Vassili Karanassios: Energy scavenging to power remote sensors

Taking the lab to the sample becomes possible with miniaturization to reduce power requirements.

30 May 2013

Vassili Karanassios is a professor of Analytical Chemistry at the University of Waterloo (Ontario, Canada). He is a member of the Waterloo Institute for Nanotechnology (WIN), and a co-founder of the university's undergraduate (and graduate) degree programs in Nanotechnology Engineering. He received his PhD in Chemistry from the University of Alberta (Canada), was a Post Doctoral Fellow at McGill University (Canada), a visiting professor in Chemistry (Sheffield, UK) and a visiting professor in Electrical Engineering (hosted by the Center for Advanced Photonics and Electronics) at Cambridge University (UK).

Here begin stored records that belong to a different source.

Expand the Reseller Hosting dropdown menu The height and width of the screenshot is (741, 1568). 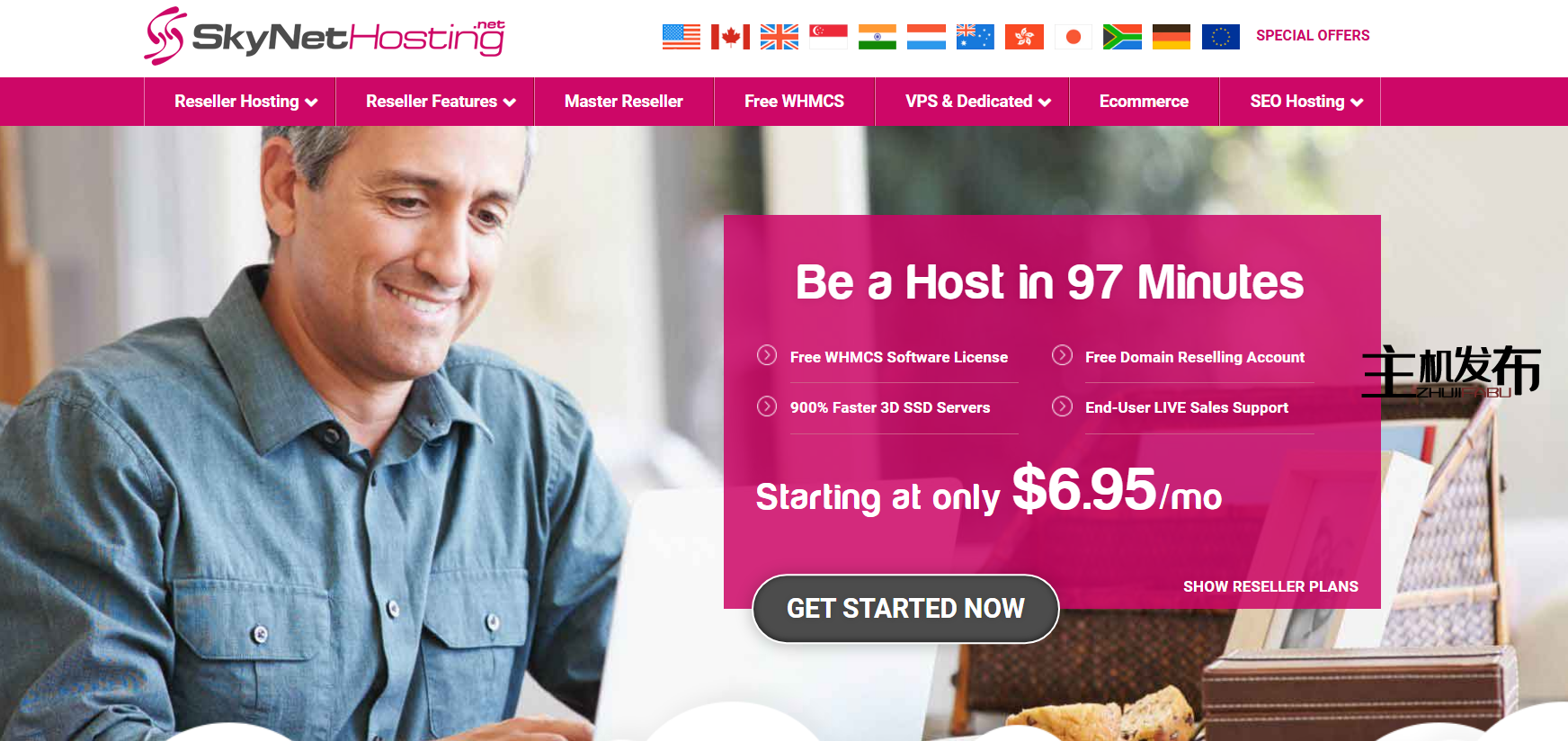tap(245, 102)
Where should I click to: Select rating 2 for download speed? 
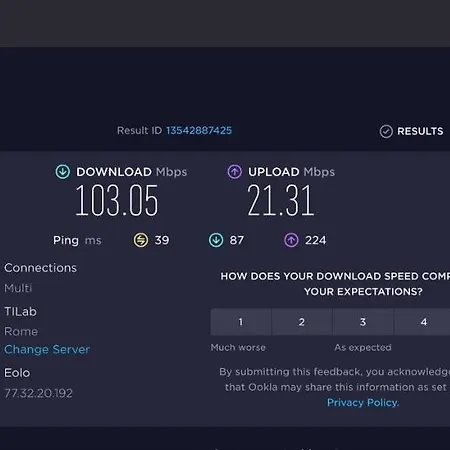302,322
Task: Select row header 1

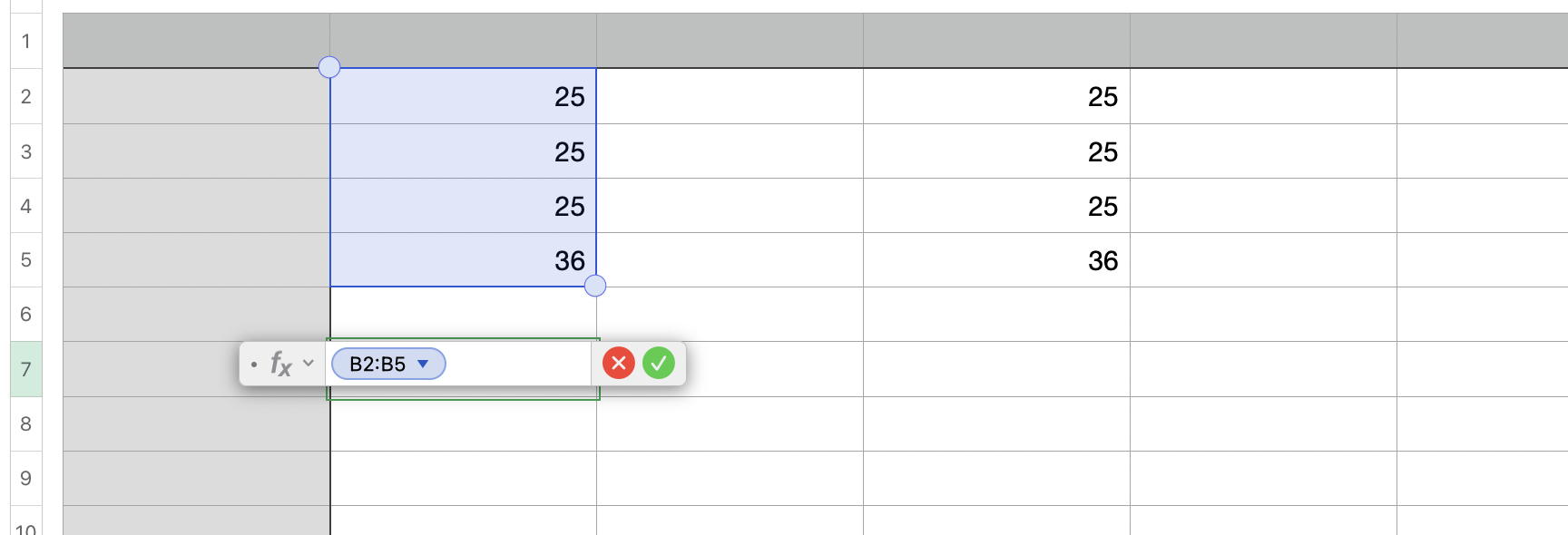Action: pos(26,41)
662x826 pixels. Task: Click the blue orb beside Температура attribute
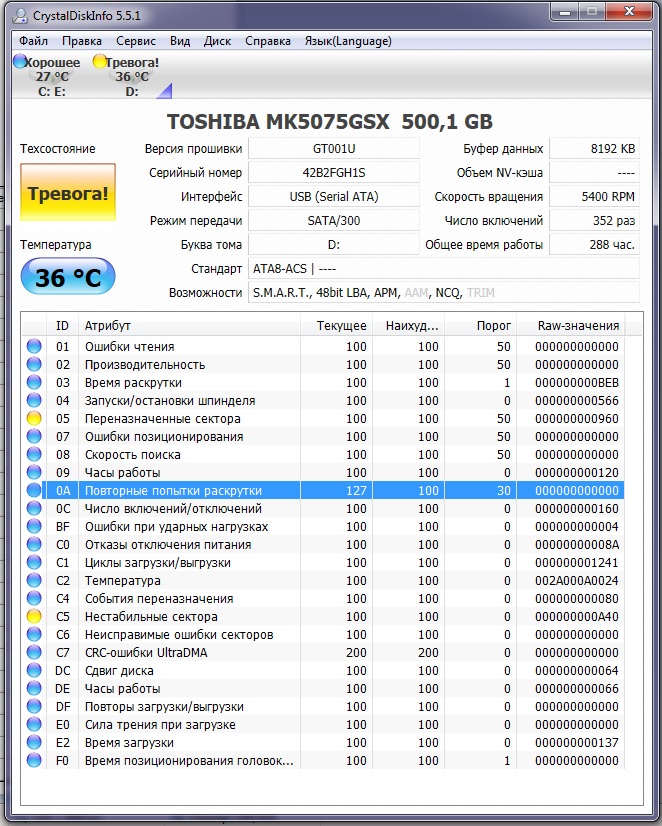(34, 581)
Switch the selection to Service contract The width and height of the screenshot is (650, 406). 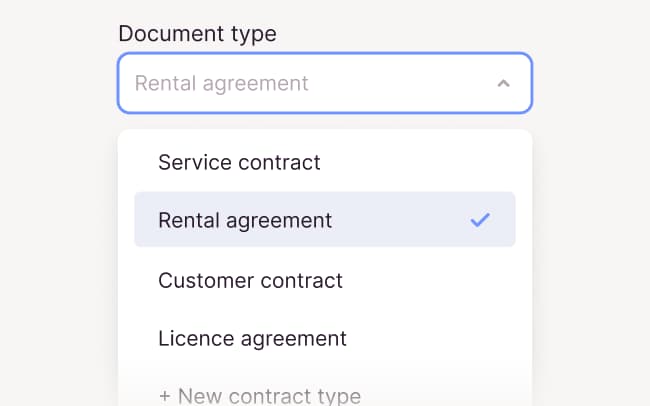pyautogui.click(x=239, y=162)
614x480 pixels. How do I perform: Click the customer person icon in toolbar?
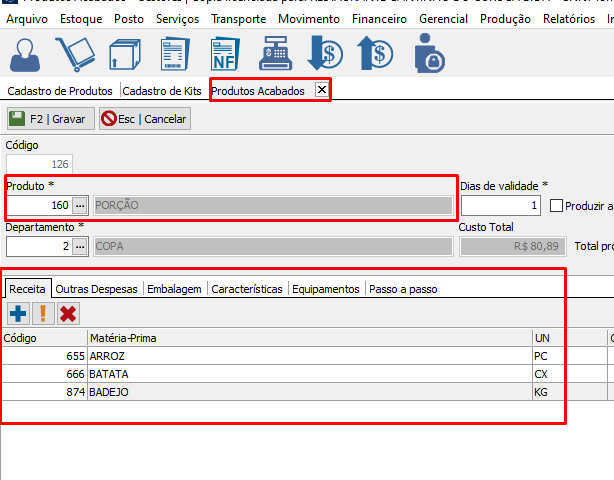tap(28, 54)
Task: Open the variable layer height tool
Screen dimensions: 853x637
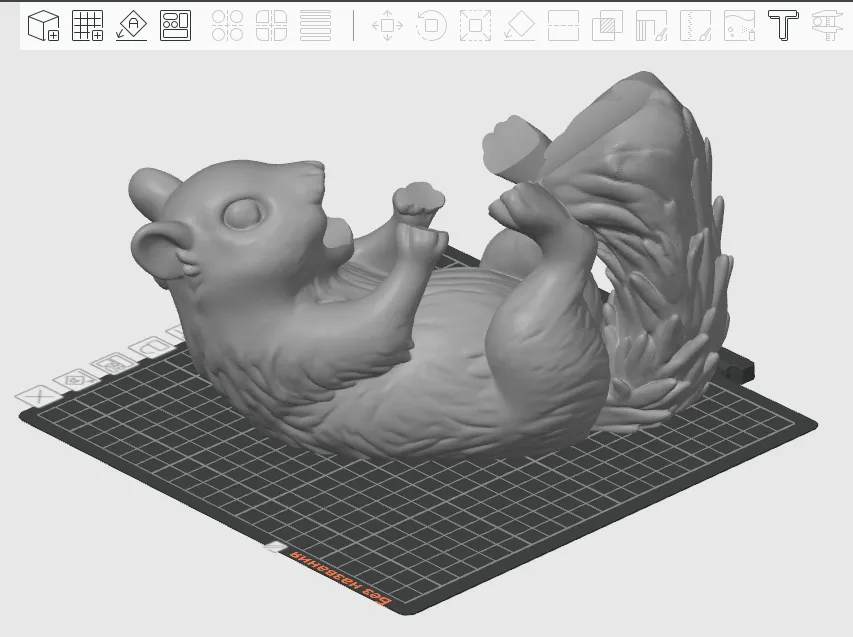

His research interests are in the area of micro- and nano-analysis (e.g., metrology) and in development of miniaturized instruments that can be used on site (i.e., in the field). Parts of such instruments are fabricated on flat, 2D chips while others are 3D-printed. Future miniaturized analytical instruments are envisioned to fit in the palm of one's hand or in a shirt pocket, thus allowing users to take "the lab to the sample." The sample may be a patient (for early diagnosis of disease) and the field may be a health clinic or the environment (e.g., the air we breathe or the water we drink).

Karanassios serves on the program committee of the annual SPIE conference on Advanced Environmental, Chemical, and Biological Sensing Technologies at the Defense, Security and Sensing symposium.